§ Task objective
Your answer must restate the listing below word for word and contain no images.
= Beginning of Section =
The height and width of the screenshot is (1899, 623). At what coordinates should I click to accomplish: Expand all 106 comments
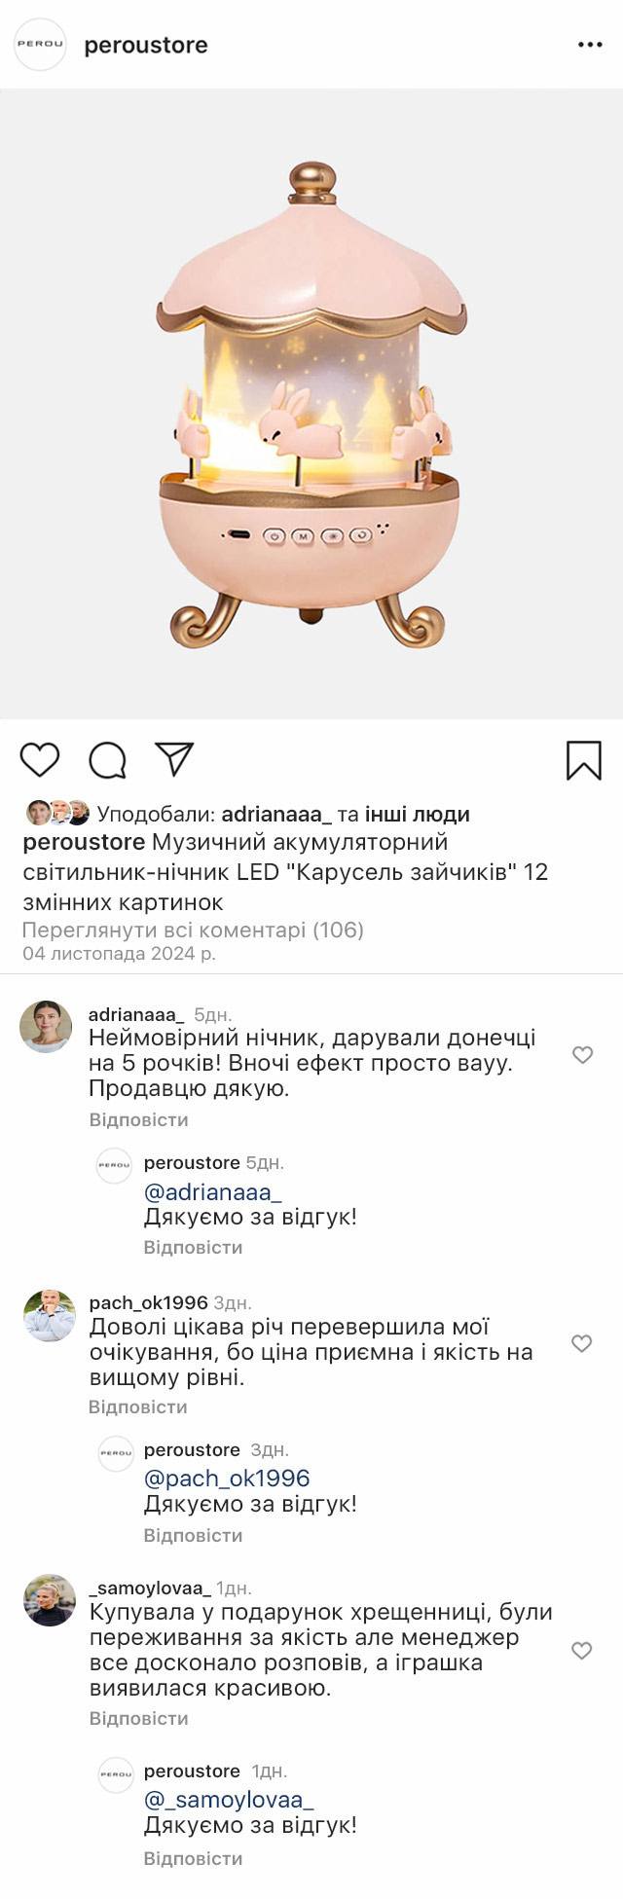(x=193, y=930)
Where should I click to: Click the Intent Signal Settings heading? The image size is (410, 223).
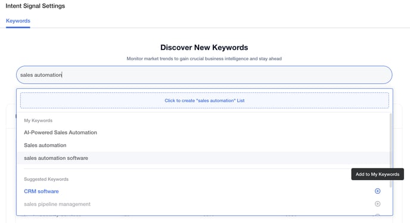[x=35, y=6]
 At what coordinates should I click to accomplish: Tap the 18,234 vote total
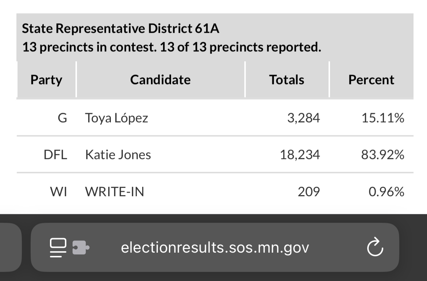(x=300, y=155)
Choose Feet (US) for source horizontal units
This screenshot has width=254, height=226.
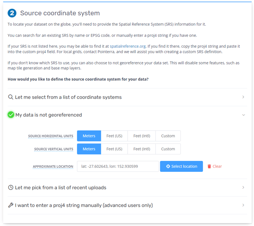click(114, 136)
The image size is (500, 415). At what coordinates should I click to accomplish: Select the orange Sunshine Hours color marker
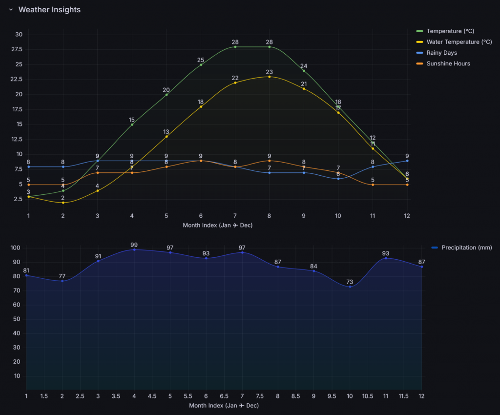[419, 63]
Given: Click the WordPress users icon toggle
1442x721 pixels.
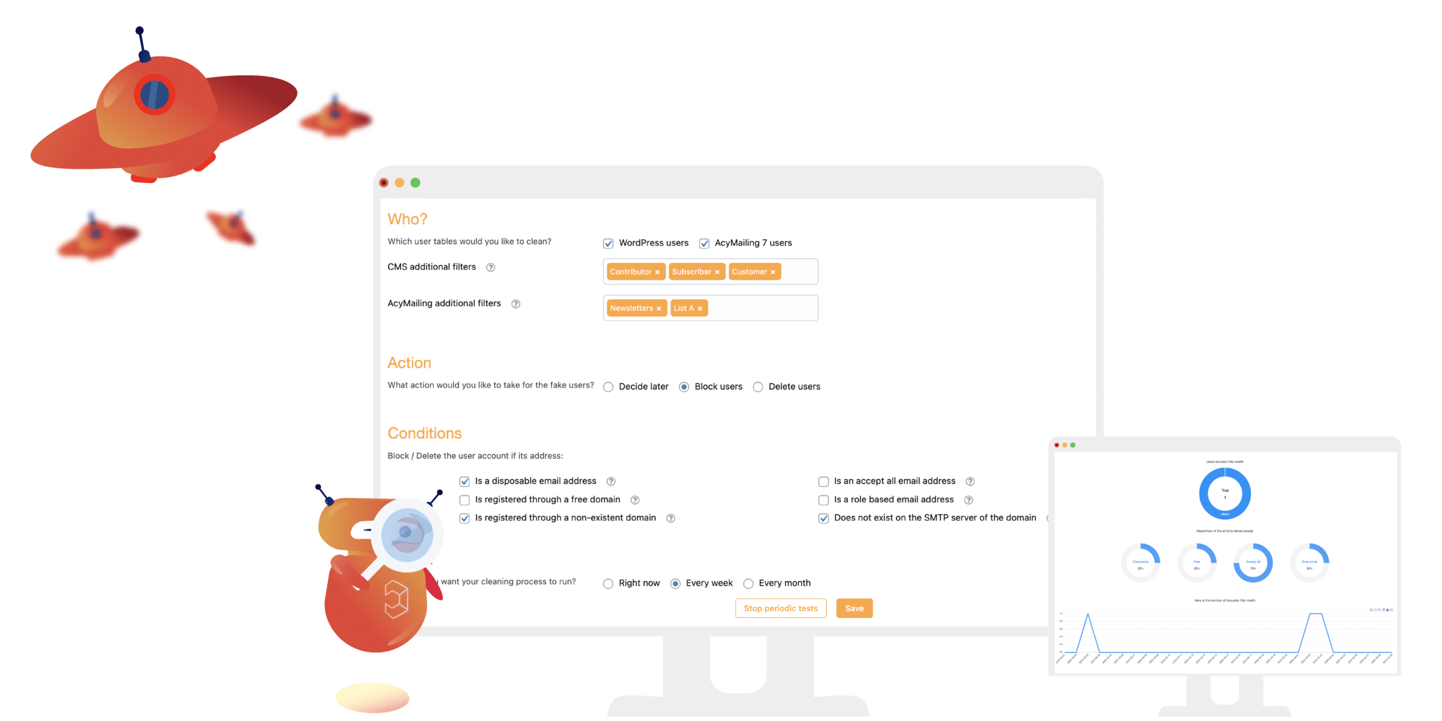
= End of Section =
§ Task output
The height and width of the screenshot is (1899, 623). At what coordinates should I click to accomplish: Expand all 106 comments
(x=193, y=930)
Where should I click to: Click the Intent Signal Settings heading? The image size is (410, 223).
[x=35, y=6]
 At what coordinates should I click to accomplish: Tap the 18,234 vote total
(x=300, y=155)
Choose Feet (US) for source horizontal units
This screenshot has width=254, height=226.
click(114, 136)
The image size is (500, 415). At what coordinates should I click to accomplish: Select the orange Sunshine Hours color marker
[419, 63]
Given: Click the WordPress users icon toggle
1442x721 pixels.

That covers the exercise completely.